*Work order*
Exactly reproduce the lines from the one holding "You are a computer-use agent." through the end of the records, including both boundary lines but no pictures.

*Data section*
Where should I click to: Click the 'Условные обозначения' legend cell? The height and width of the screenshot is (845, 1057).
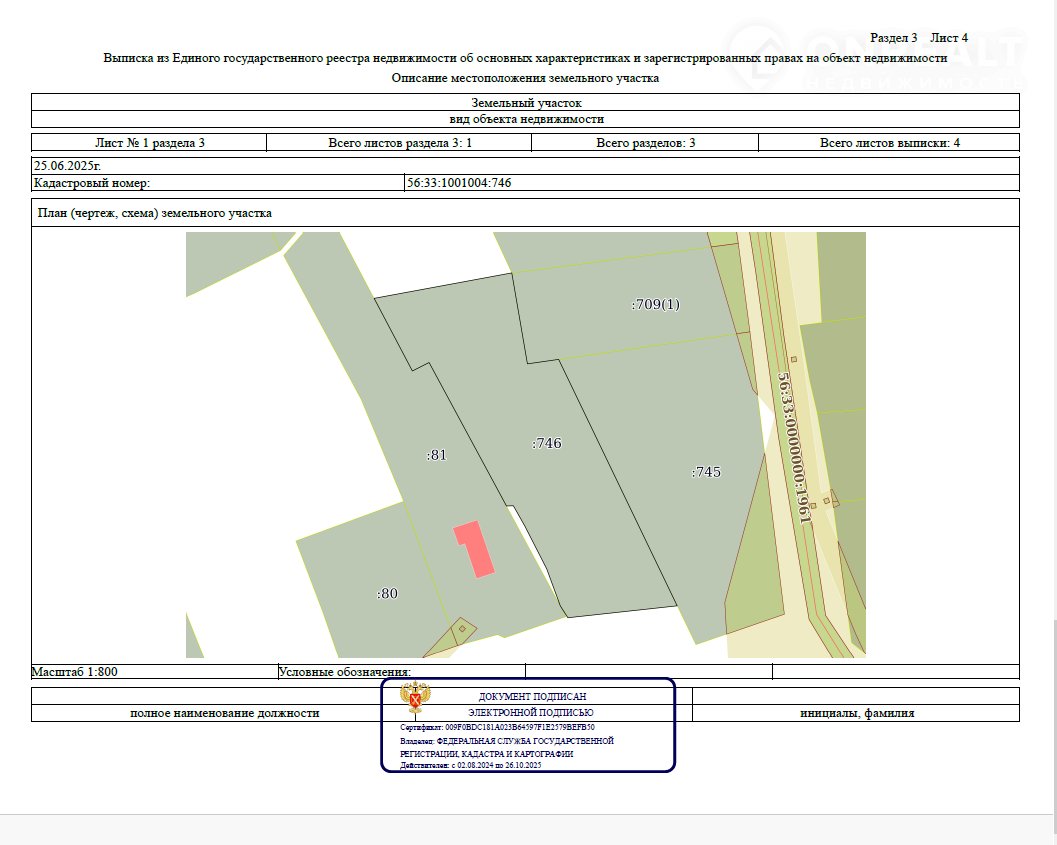[345, 672]

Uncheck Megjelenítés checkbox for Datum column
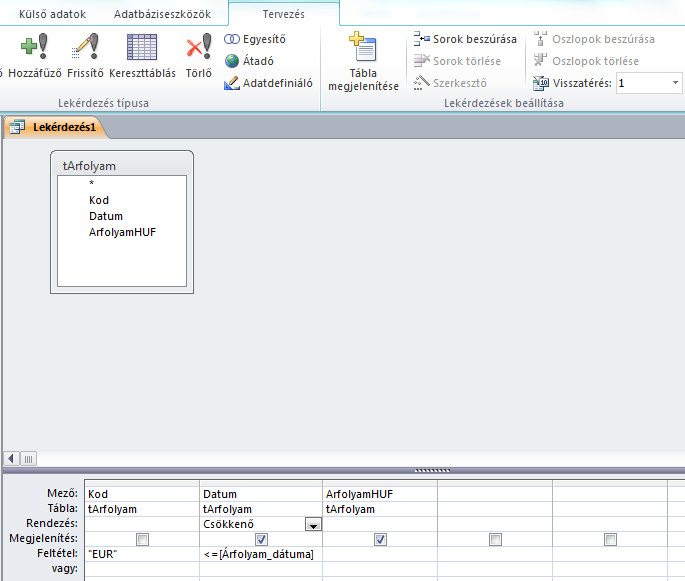click(261, 539)
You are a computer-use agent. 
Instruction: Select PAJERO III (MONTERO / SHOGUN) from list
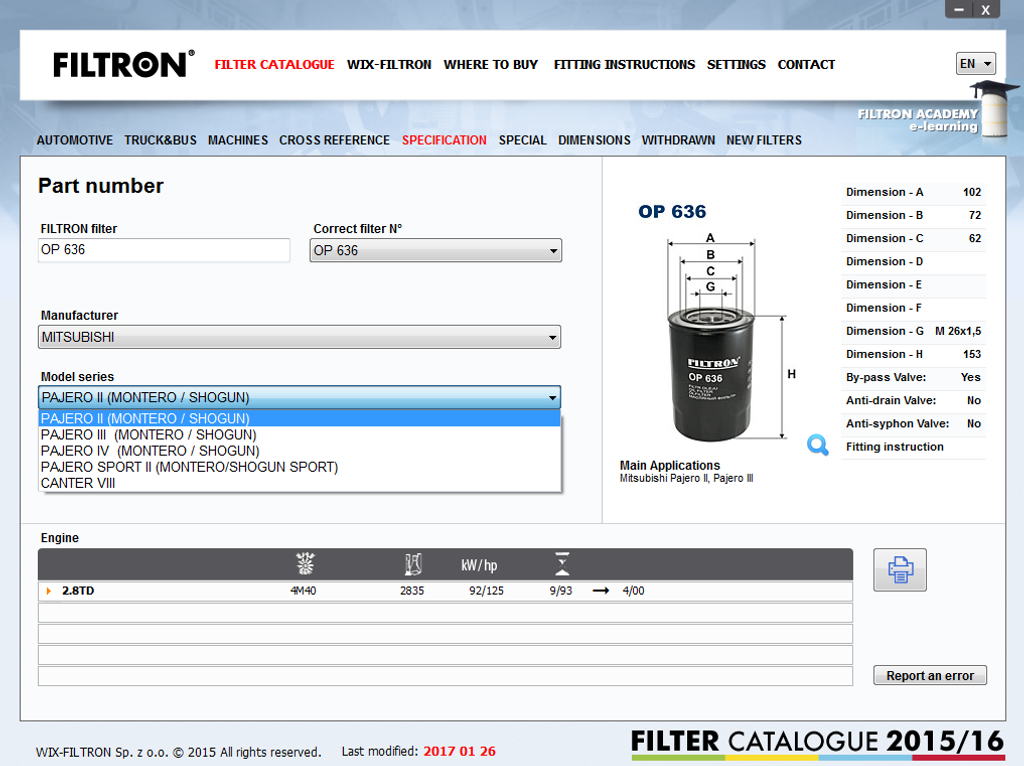click(148, 435)
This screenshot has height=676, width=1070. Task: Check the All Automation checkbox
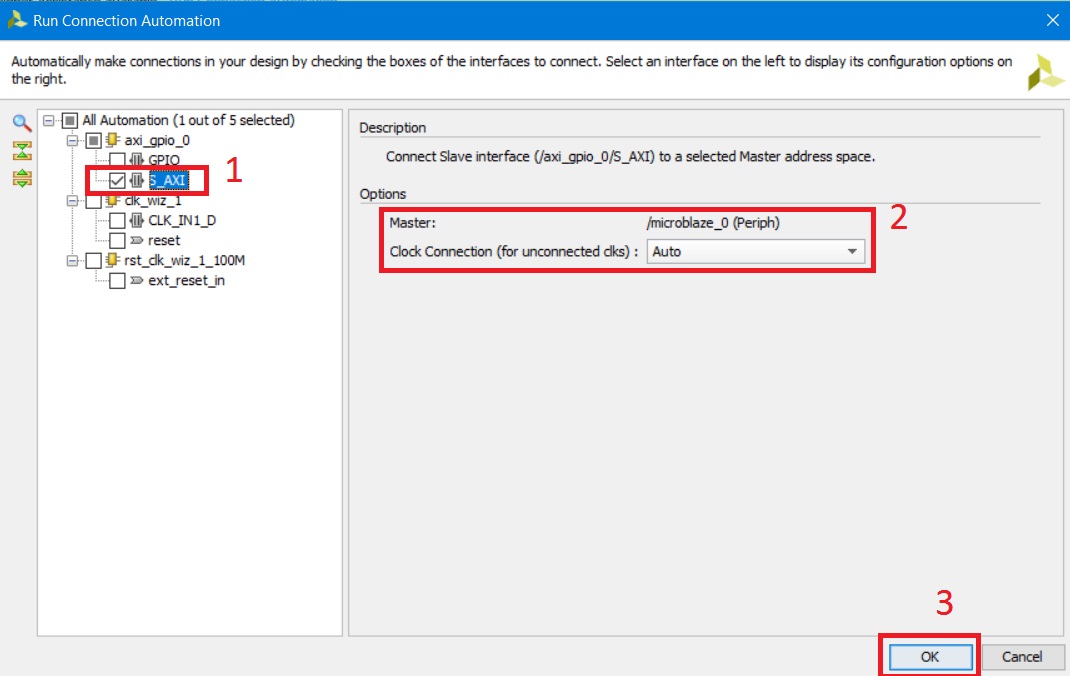point(70,121)
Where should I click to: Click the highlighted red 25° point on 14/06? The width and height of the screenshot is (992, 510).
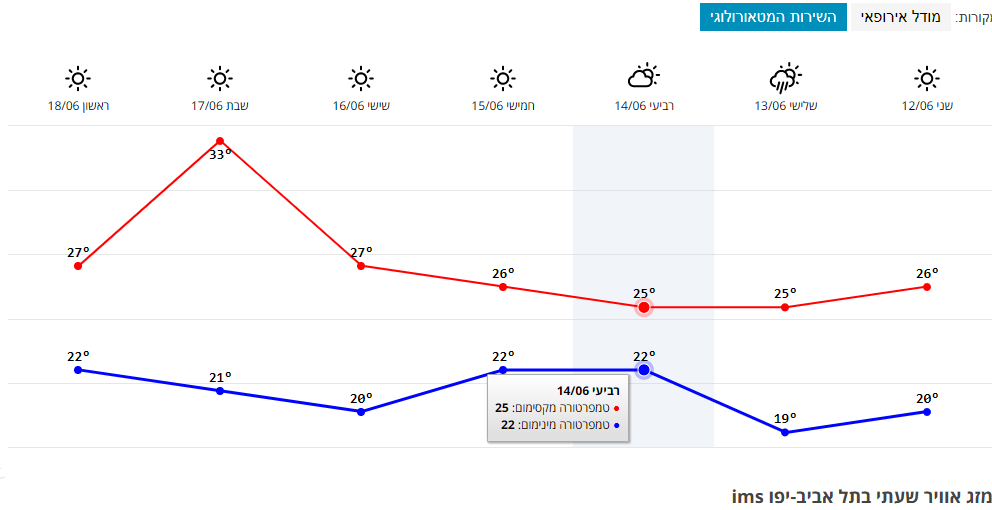[x=644, y=307]
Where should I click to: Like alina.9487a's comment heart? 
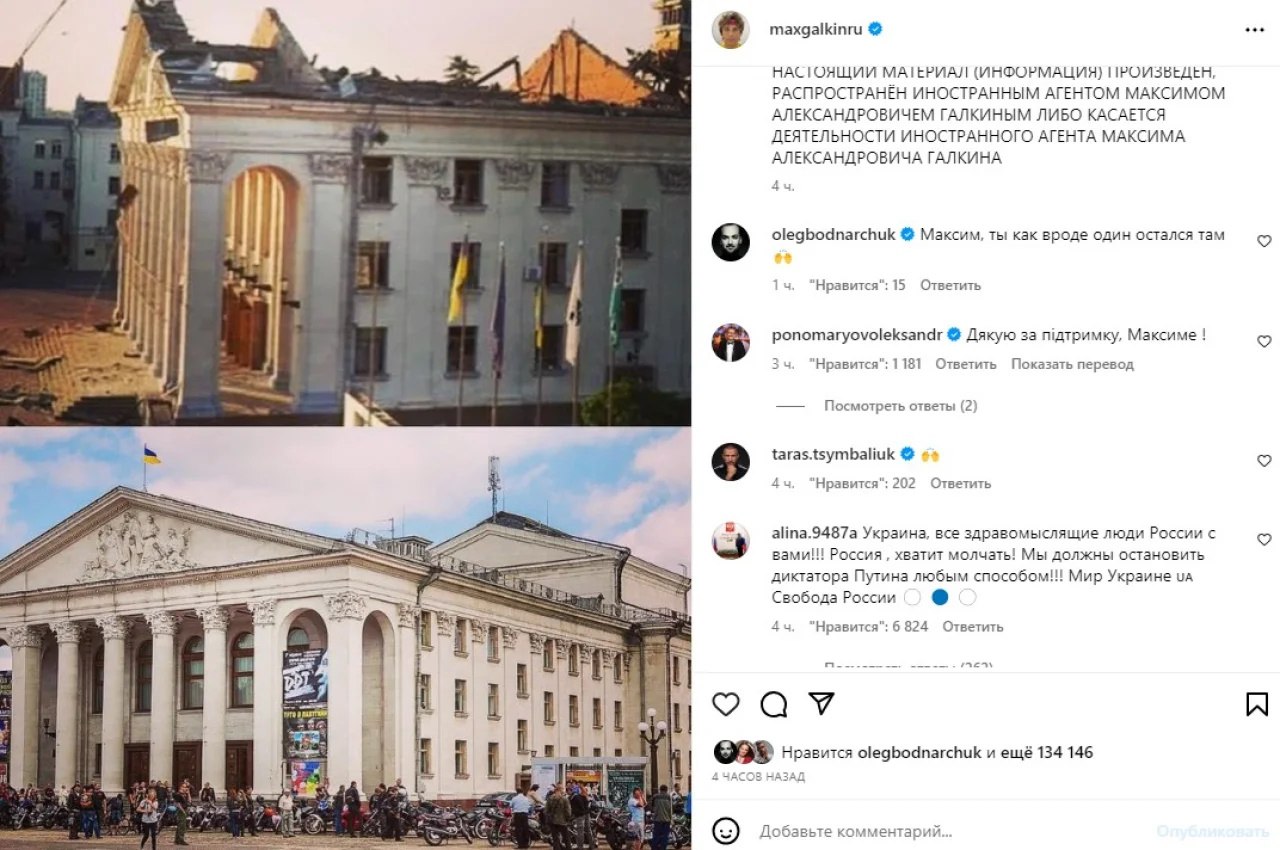pyautogui.click(x=1264, y=540)
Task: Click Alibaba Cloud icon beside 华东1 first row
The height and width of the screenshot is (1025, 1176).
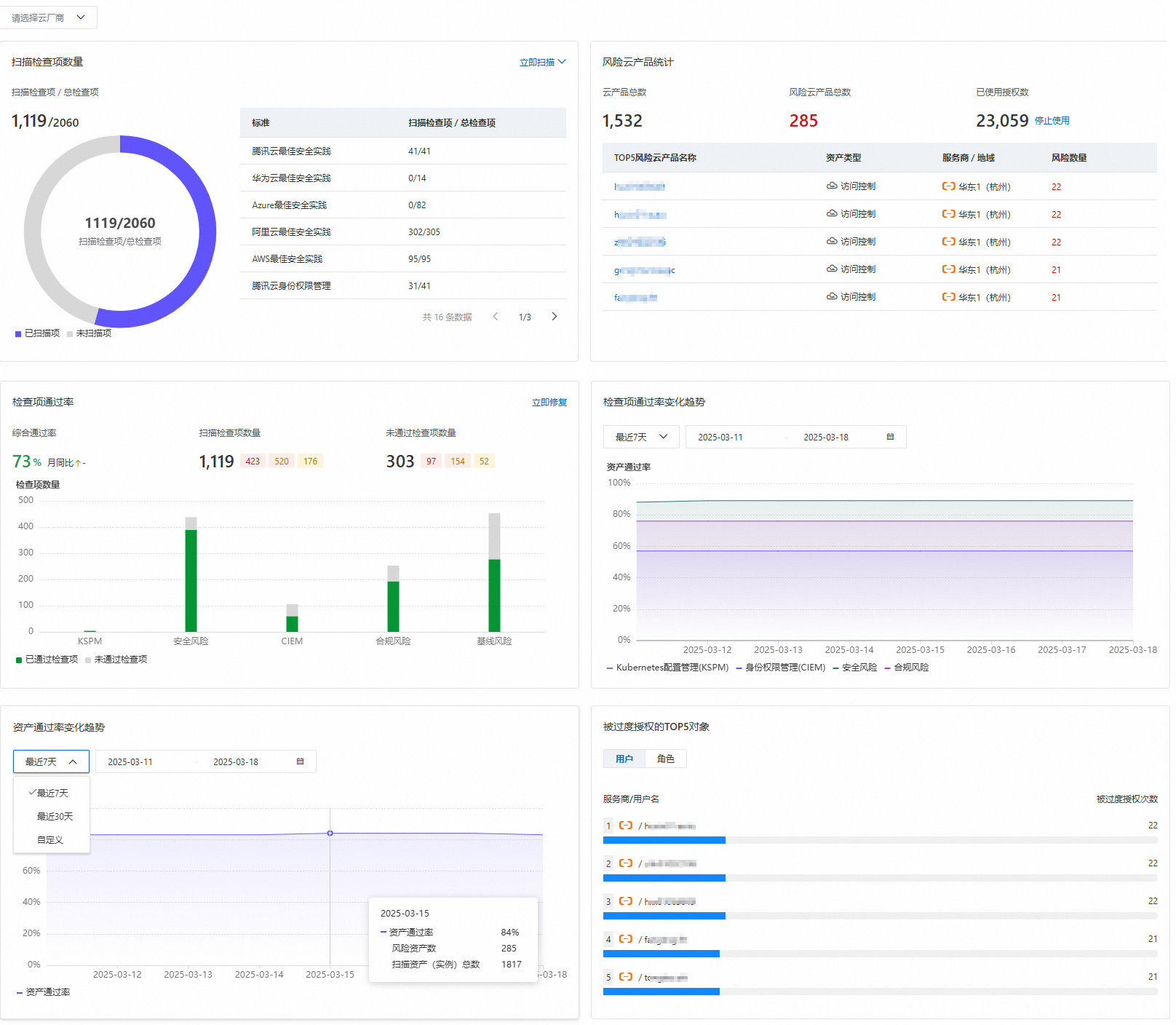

*Result of this task*
You are a computer-use agent. 
Instruction: Select PAJERO III (MONTERO / SHOGUN) from list
click(148, 435)
This screenshot has height=676, width=1070. Task: Check the All Automation checkbox
point(70,121)
Where should I click to: Click the highlighted red 25° point on 14/06? The width and height of the screenshot is (992, 510).
[x=644, y=307]
Where should I click to: Like alina.9487a's comment heart? 
pyautogui.click(x=1264, y=540)
Task: Click Alibaba Cloud icon beside 华东1 first row
The height and width of the screenshot is (1025, 1176).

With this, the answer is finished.